## [Working data]

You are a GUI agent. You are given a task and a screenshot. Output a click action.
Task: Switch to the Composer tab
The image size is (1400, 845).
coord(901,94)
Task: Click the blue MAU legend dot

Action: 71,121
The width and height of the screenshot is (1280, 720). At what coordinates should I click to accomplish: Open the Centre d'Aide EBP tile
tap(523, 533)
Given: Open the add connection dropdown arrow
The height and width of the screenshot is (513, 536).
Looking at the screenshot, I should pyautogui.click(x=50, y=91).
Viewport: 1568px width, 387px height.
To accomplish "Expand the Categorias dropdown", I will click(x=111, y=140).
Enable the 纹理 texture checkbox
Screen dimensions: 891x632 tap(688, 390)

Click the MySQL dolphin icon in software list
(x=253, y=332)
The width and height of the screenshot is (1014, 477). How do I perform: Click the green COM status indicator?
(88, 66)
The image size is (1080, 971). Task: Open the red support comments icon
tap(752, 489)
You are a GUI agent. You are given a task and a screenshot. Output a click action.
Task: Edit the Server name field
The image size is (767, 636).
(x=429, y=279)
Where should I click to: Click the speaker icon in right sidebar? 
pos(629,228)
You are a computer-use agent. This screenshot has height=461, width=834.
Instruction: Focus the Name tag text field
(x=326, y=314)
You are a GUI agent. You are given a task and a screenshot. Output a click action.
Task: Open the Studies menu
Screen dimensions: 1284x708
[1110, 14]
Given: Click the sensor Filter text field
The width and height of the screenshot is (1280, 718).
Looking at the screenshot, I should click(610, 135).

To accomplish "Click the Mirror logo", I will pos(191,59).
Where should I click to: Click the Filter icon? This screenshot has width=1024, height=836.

## [Goal of the exercise]
Of all the lines in the data above, show only those that hold the word "Filter".

## [Answer space]
Given: Click the sensor Filter text field
Where should I click to: Click the Filter icon? This screenshot has width=1024, height=836.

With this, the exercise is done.